After all the work, however, it plays perfectly with 3/32" action (hair-under that on the treble side) at the 12th fret and it's strung with a Thomastik-made PJ116 hybrid classical guitar set that features nylon-core basses and rope steel-core trebles (though the high E is a plain 9-gauge steel string right now) for classical tension but a more steel sound. I find it suits the x-braced tonality of these Bohmanns really well and gives the ability to fingerpick in a pleasingly classical-ish/folksy fashion or flatpick for a more old-timey tone.


Mr. Bohmann was certainly not shy about stains. This has a "pumpkin orange" top. Check out all the playwear!


This guitar is 12" on the lower bout and has 3 1/2" depth at the endpin. There are no cracks as far as I can tell -- save a couple dryness hairlines in the fretboard that're sealed-up and stable.


Like on other Bohmanns, the tuner ferrules are pearl "donut" rings. The original 1 11/16" nut is bone.


The folksy pearl inlay is delightful on Bohmann instruments. When I refretted, I used jumbo stock to help stiffen the neck via the larger tangs. It's working -- at tension the neck is dead straight despite the fact that it has a modern, slim, round-C shape to its rear.



Because the end of the fretboard would've chipped-off if I pressed a new fret into it, I omitted the very last fret during my refretting job.

Don't you love that multicolored rosette?


This bridge was originally rear-loaded with screws to set down-pressure where the bridge pins are now. I had to shave it a bit and so I drilled-out the screw-holes a a bit larger and set this up pin-bridge style with a set of new ebony pins. The saddle is a fret-saddle like the original but I used a new fret that had a rounder top to it than the old one (for less string-wear). There's a very thin, 1mm-depth hairline crack along the middle of the pinholes, but I've filled it and it hasn't been an issue since stringing-up (early last week).

It's the original bridge and is made from maple that's been ebonized black. 




While there are numerous light scratches, the original finish positively glows on the rosewood back and sides.


This originally had recessed, mounted-on-one-backplate tuners. Since they were no longer on this guitar, I cobbled a set from some cut-up 1910s-era ones to fit. I used some rosewood bits to fill part of the void left by the original tuners and then cut-up a 1950s Kay acoustic tortoise-plastic pickguard to serve as a new backplate and mounting mechanism.


They look a little funky but at least look like an "old work-around" and have that vintage charm to them.

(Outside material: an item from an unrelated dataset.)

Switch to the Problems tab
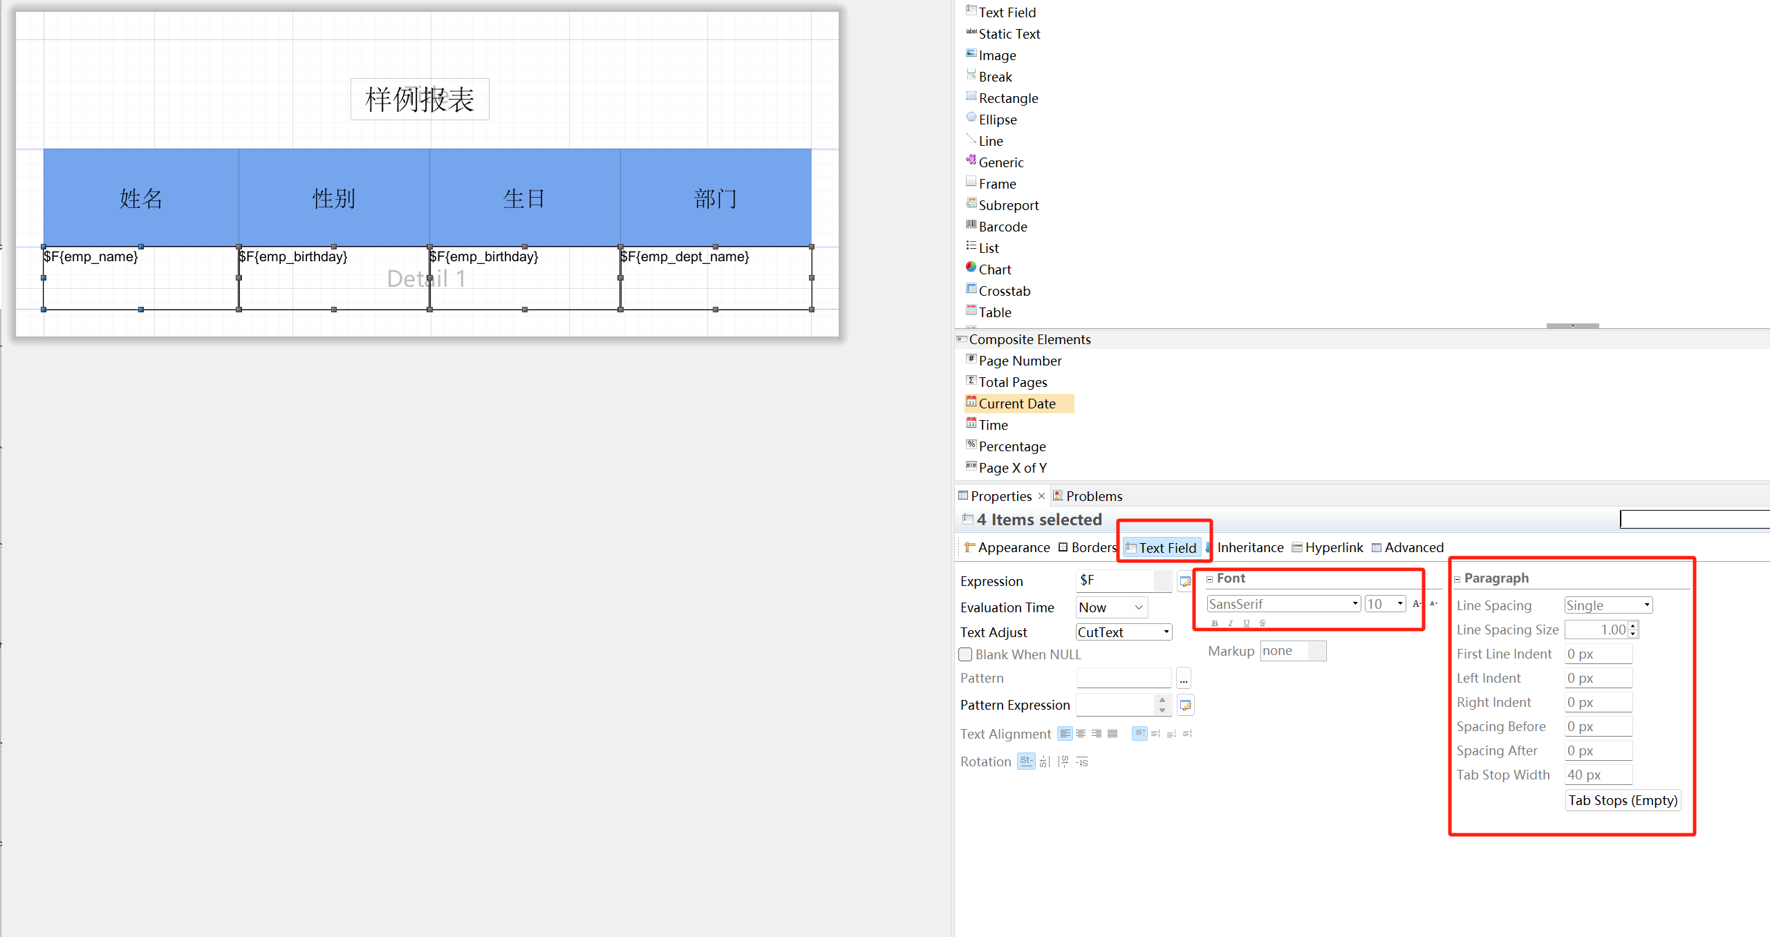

They work well, too!





Did I mention that the rosewood just gushes loveliness?




There was a tiny, tapped hole where an endpin should be and so I filled that with a strap button -- though a normal endpin would be easily-fit, too.

Comments

Brad Smith said…
what great work on this guitar. it looks and sounds absolutely beautiful. there are a fair number of Bohmanns in circulation that came out of the "lost factory reopened in the 1970s. many did not have tuners and the solutions people have come up with look pretty clumsy compared to yours Jake.